カメラで静止画を撮影するとき、デジタルズームは使うべきでない...基本的にはそのとおりで、遠景をズームアップして撮影したいときにはレンズを倍率の高いものに切り替えるほうがノイズの少ない、高画質な写真を手にすることができます。
しかし、多くのスマートフォンが、デジタルズーム時の画質向上を図っています。たとえば、Android端末のGoogle Pixelには、デジタルズームしたとき複数枚の写真から高解像度画像を生成する機能(Super Res Zoom)が搭載されていますし、生成AI技術を用いて細部をより鮮明にする「Zoom Enhance」の導入も予定されています。

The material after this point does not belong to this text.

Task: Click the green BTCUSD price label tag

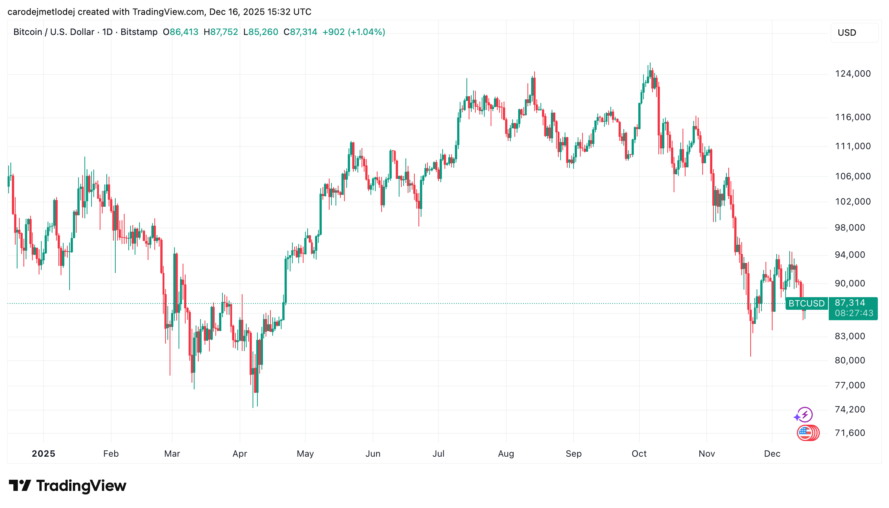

iPhoneのデジタルズームには、現在のところ生成AI技術は導入されていませんが、撮影時には画像拡大とノイズ低減処理が施されます。しっかり被写体にピントがあい、露出補正も自動処理されます。手ブレ防止機構により、遠景をズームしてもフレーミングを決めやすいというメリットもあります。
さらに、最新モデルのiPhone 15 Pro/Pro Maxには、超望遠撮影時のフレーミングを助ける機能が追加されています。デジタルズームが8倍を超えるとライブビューエリアの隅に小窓が現れ、本来撮影される写真のどの部分をズームしているかを確認できるようになりました。
確かに、デジタルズームを使わず撮影したときと比べると仕上がりの鮮明さ、ビビッドさでは譲りますが、ズームしてシャッターを切るだけでいいわかりやすさがiPhoneのデジタルズームにはあります。あとから編集作業することなく、希望したとおりの構図で遠景撮影・マクロ撮影できるはずですよ。